February 25, 2023
“I believe in work, hard work, and long hours of work. Men do not breakdown from overwork, but from worry and dissipation.” - Charles Evans Hughes (1862-1948), American statesman and jurist.
Things have changed from Charles Hughes’s time as reflected in a recent agency report released from London and widely carried in the print media – as excerpted below.
A trial of a four-day workweek in Britain, billed as the world's largest, has found that an overwhelming majority of the 61 companies that participated from June to December 2022 will keep going with the shorter hours and that most employees were less stressed and had better work-life balance. That was all while companies reported revenue largely stayed the same during the trial period last year and even grew compared with the same six months a year earlier, according to findings released recently.
"We feel really encouraged by the results, which showed the many ways companies were turning the four-day week from a dream into a realistic policy, with multiple benefits," said David Frayne, research associate at University of Cambridge, who helped lead the team conducting employee interviews for the trial. "We think there is a lot here that ought to motivate other companies and industries to give it a try."
The university's team worked with researchers from Boston College; Autonomy, a research organization focused on the future of work; and the 4 Day Week Global non-profit community to see how the companies from industries spanning marketing to finance to non-profits and their 2,900 workers would respond to reduced work hours while pay stayed the same.
Not surprisingly, employees reported benefits, with 71% less burned out, 39% less stressed and 48% more satisfied with their job than before the trial. Of the workers, 60% said it was easier to balance work and responsibilities at home, while 73% reported increased satisfaction with their lives. Fatigue was down, people were sleeping more and mental health improved, the findings show.
That's just what Platten's fish and chips restaurant in the English seaside town of Wells-Next-The Sea has found, especially in the hospitality industry where people often work seven days a week.

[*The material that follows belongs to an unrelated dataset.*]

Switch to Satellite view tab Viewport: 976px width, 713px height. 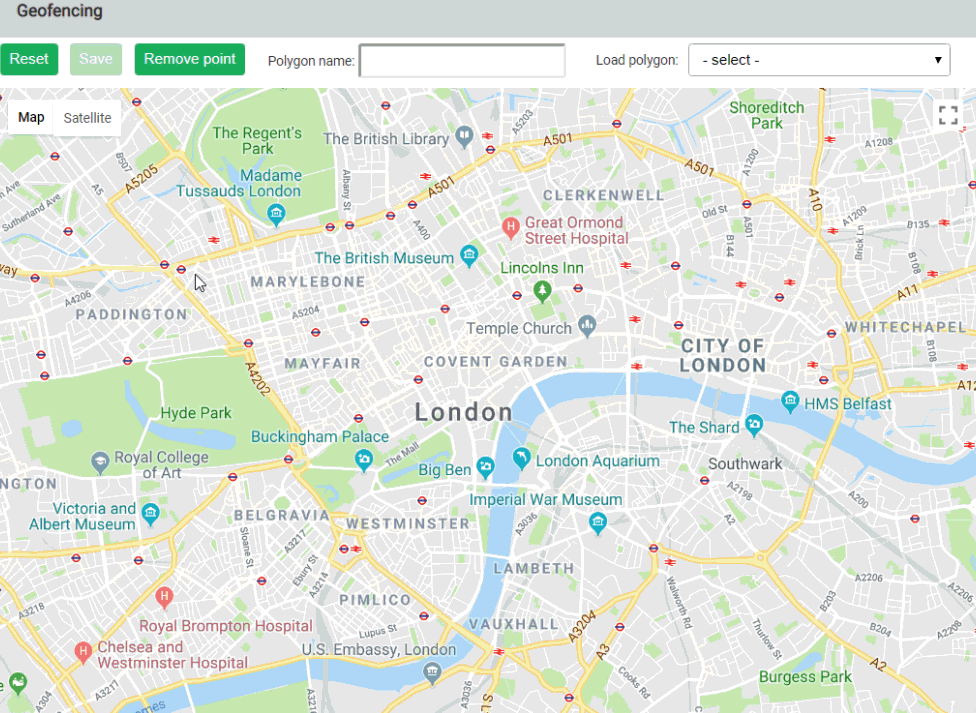87,117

"Everyone is focused, everyone knows what they're doing, everyone is refreshed," said Kirsty Wainwright, general manager of the restaurant. "What it means is that they are coming into work with a better frame of mind and passing that on to obviously the clients and the public that are coming here for their meals. They're getting a greater service because the teams are more engaged." The concept lets people work, have a day to do chores like cleaning the house and "then have two days off, seeing your friends, seeing your family, doing some stuff yourself," Wainwright said. "And that's what this is all about - is actually just working to live and not living to work."

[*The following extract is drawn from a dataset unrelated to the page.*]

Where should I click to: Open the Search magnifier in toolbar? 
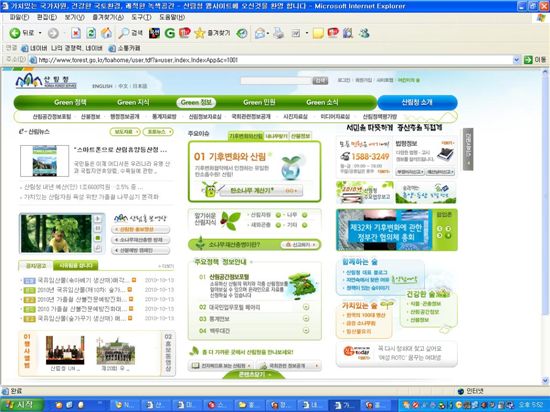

For companies that rolled out the shorter work hours - whether it was one less workday a week or longer hours in parts of the year and shorter hours the rest of the time to make an average 32-hour week - revenue wasn't affected, the findings say. Revenue grew 1.4% over the course of the trial for 23 companies that provided adequate data - weighted for the size of the business - while a separate 24 companies saw revenue climb more than 34% from the same six-month period a year earlier.
For all those who participated in the trial, there was a drop in the likelihood of employees quitting, down 57% compared with the same period a year earlier, as well as those calling out sick, down 65% from a year ago, according to the findings. Of the companies, 92% reported they would continue with the four-day workweek, with 30% saying it's a permanent change. Charlotte Lockhart, co-founder and managing director of 4 Day Week Global, said "resounding success" of the UK pilot program mirrors earlier efforts in Ireland and the US.
There are, of course, industries that can't institute shorter hours because they need workers round the clock, such as nurses. Those workers and others have been walking off the job in the U.K. in recent months demanding better working conditions and pay that keeps pace with the high cost of living.